Bond Grecia a 30 anni contro BTp

Quando il bond a 30 anni fu emesso a marzo, il corrispondente BTp 2051 offriva un rendimento lordo dell’1,69%, cioè di 23 punti base più basso. A distanza di 4 mesi, il nostro trentennale continua a rendere tanto quanto (1,70%, in queste ore), mentre il bond della Grecia è crollato a un rendimento dell’1,44%. Infatti, in questo periodo la sua quotazione ha guadagnato oltre il 9% sul mercato secondario contro una performance leggermente negativa (-0,5%) per il BTp.

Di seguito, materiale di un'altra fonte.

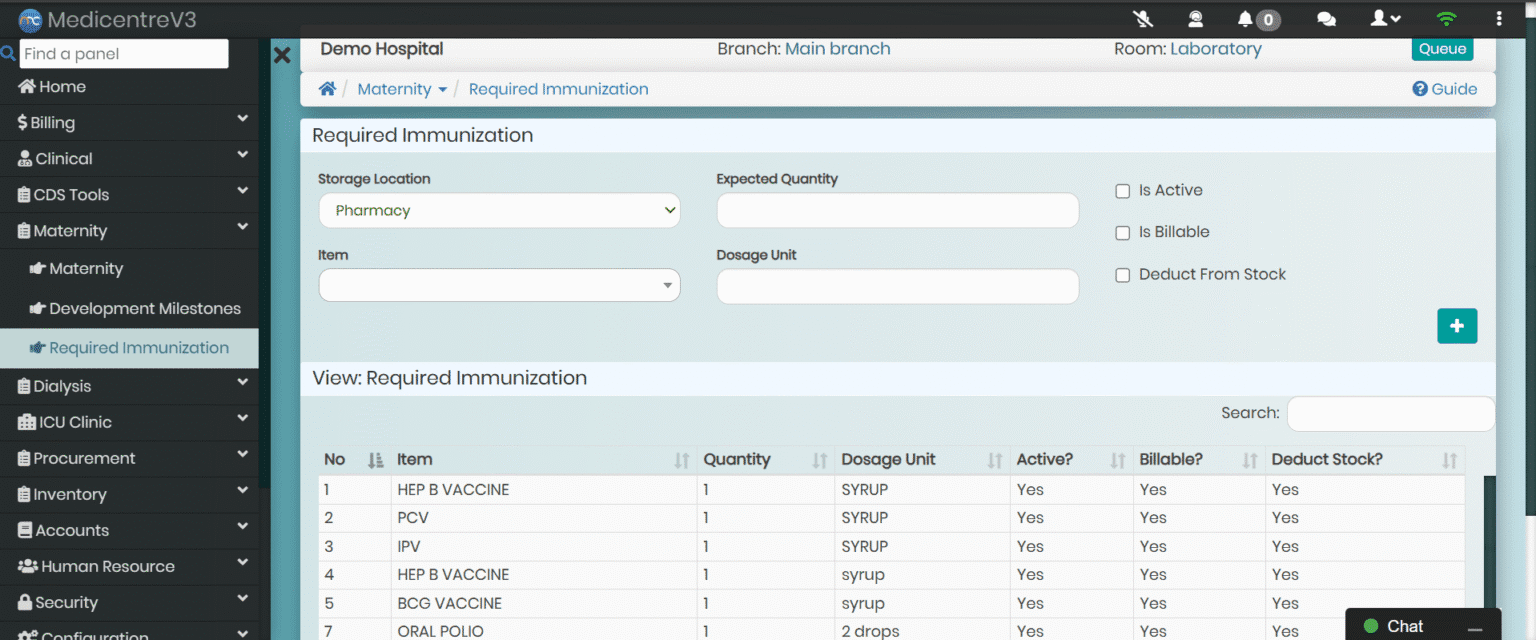Open the user account dropdown menu
This screenshot has height=640, width=1536.
pyautogui.click(x=1385, y=19)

E così, lo spread è oggi sfavorevole all’Italia, dato che il nostro trentennale offre un rendimento di 26 punti base più alto. Un ribaltamento delle posizioni, che fa ancora più impressione se si considera che a Palazzo Chigi vi sia Mario Draghi, ex governatore BCE e stimatissimo dai mercati finanziari. Con un qualsiasi altro premier al suo posto, probabile che lo spread BTp-“sirtaki” bond sarebbe ancora più alto.

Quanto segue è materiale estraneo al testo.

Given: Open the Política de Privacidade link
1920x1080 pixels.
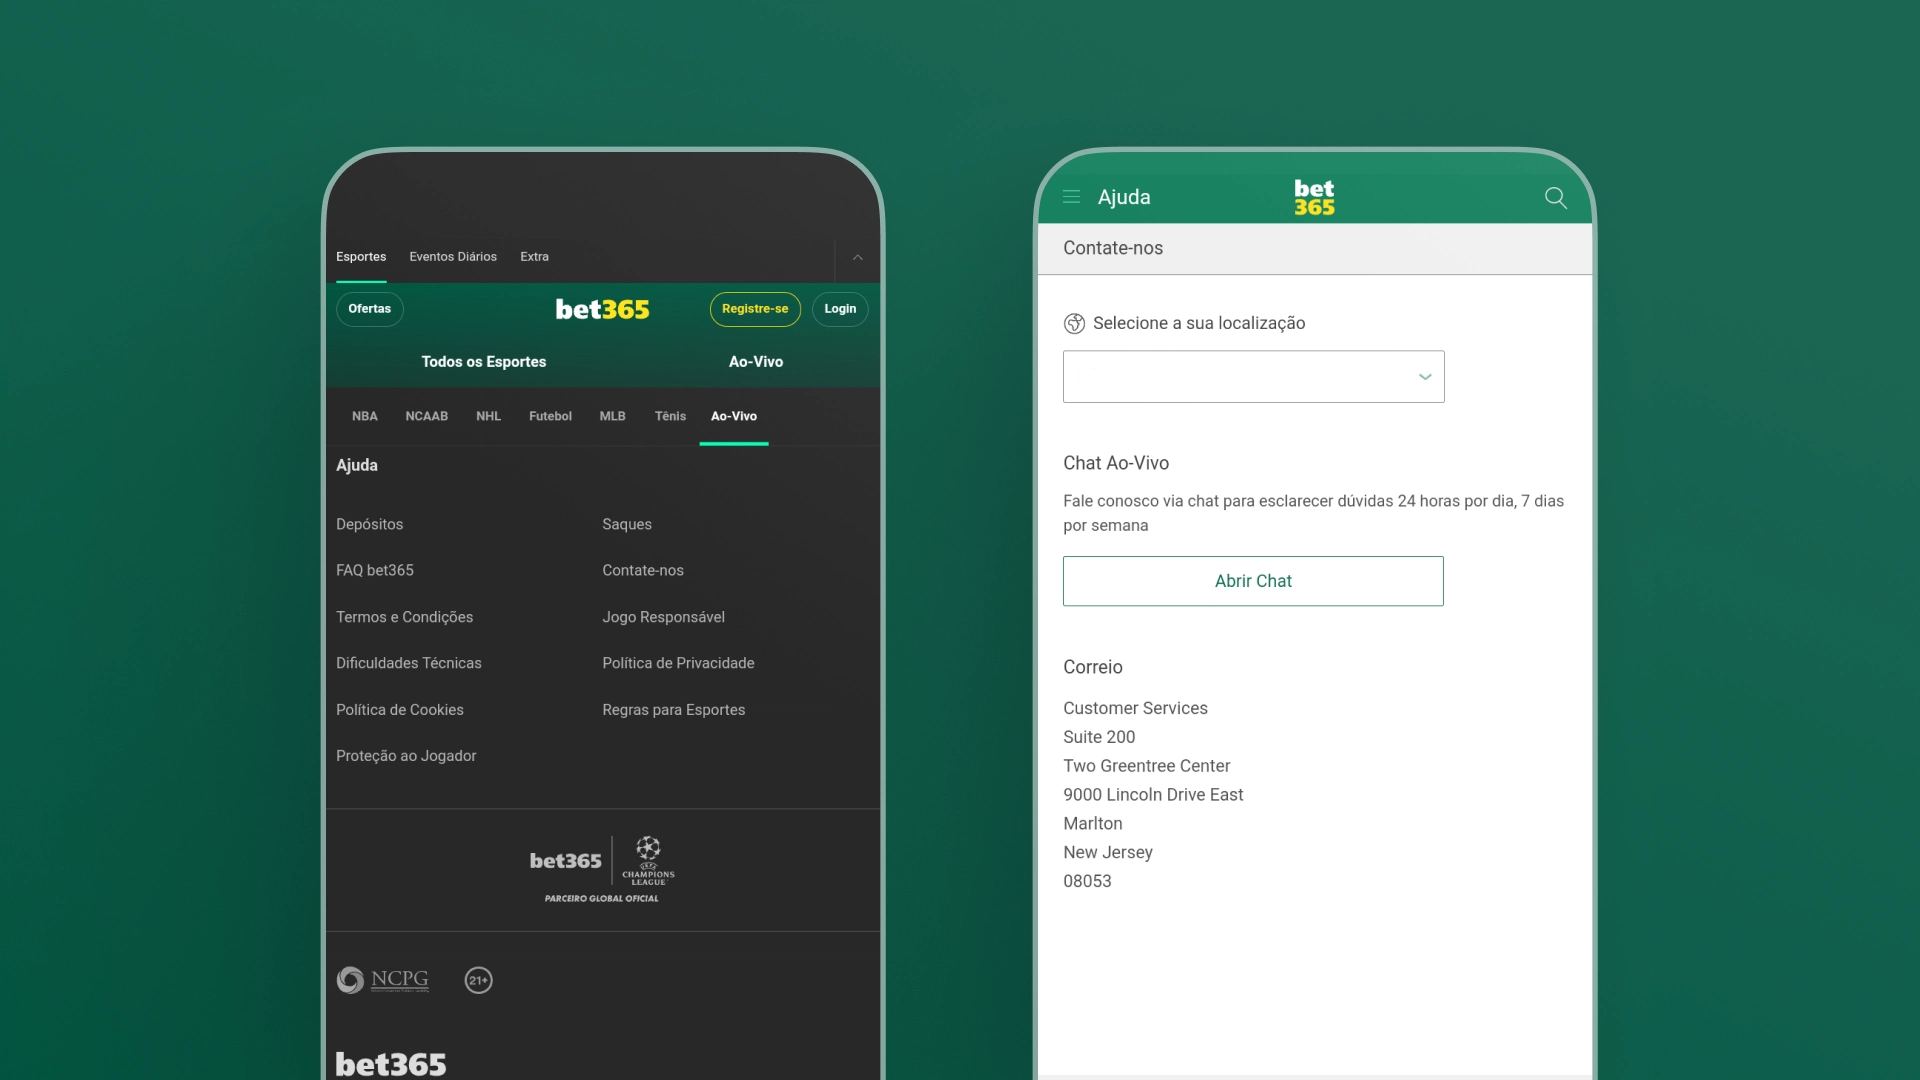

Com’è possibile? Pur essendo uno stato fallito e salvato grazie a tre interventi internazionali tra il 2010 e il 2015, la Grecia oggi risulta poco esposta verso i creditori privati. Questi detengono titoli di stato per un quinto del debito totale e per poco più del 40% del PIL.

Il resto è in mano ai creditori pubblici, essenzialmente europei. Un rialzo dei tassi farebbe molto meno male alla Grecia che all’Italia, dato che quest’ultima è esposta praticamente solo verso il mercato e per un indebitamento pari al 160% del PIL. E quando si tratta di fondamentali, neppure un pezzo da novanta come Draghi può nascondere il sole con la mano.